Update the records starting at the line that contains "Task: Choose the yellow color ball" and ending at the end of the records, changing "laughing emoji" to "crying emoji" and leaving everything else as it is. Return only those lines.
-- BEGIN Data section --
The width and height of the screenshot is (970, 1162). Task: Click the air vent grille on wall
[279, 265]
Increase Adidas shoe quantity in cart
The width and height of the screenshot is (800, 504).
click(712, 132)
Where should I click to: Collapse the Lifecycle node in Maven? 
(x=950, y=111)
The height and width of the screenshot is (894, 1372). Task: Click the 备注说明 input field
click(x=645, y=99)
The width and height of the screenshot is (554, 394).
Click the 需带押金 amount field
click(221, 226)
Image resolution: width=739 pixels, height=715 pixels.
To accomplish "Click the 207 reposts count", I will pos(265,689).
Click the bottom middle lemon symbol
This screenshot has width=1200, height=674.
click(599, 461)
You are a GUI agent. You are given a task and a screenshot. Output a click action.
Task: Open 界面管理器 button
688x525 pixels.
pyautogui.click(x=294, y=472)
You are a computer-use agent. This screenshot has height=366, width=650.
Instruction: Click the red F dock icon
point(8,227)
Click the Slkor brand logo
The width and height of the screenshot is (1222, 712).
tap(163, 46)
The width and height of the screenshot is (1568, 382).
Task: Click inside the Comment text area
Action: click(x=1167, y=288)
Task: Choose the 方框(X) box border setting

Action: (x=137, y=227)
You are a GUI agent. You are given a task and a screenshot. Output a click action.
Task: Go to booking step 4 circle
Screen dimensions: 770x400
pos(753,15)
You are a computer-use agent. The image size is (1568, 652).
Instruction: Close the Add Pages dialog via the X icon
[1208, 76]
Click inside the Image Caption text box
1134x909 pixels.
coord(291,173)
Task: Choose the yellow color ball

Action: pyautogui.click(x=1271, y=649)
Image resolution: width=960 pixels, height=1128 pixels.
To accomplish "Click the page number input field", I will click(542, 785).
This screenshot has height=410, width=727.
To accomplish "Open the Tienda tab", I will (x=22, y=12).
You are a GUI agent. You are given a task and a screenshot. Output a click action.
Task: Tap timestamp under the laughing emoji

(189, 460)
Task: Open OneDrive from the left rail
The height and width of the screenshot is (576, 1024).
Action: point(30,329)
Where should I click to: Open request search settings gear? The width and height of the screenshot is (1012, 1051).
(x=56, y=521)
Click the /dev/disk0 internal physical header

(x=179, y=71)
-- END Data section --
#### [Complete response]
Task: Choose the yellow color ball

Action: pyautogui.click(x=1271, y=649)
Image resolution: width=960 pixels, height=1128 pixels.
To accomplish "Click the page number input field", I will click(542, 785).
This screenshot has height=410, width=727.
To accomplish "Open the Tienda tab", I will (x=22, y=12).
You are a GUI agent. You are given a task and a screenshot. Output a click action.
Task: Tap timestamp under the crying emoji

(189, 460)
Task: Open OneDrive from the left rail
The height and width of the screenshot is (576, 1024).
Action: point(30,329)
Where should I click to: Open request search settings gear? The width and height of the screenshot is (1012, 1051).
(x=56, y=521)
Click the /dev/disk0 internal physical header

(x=179, y=71)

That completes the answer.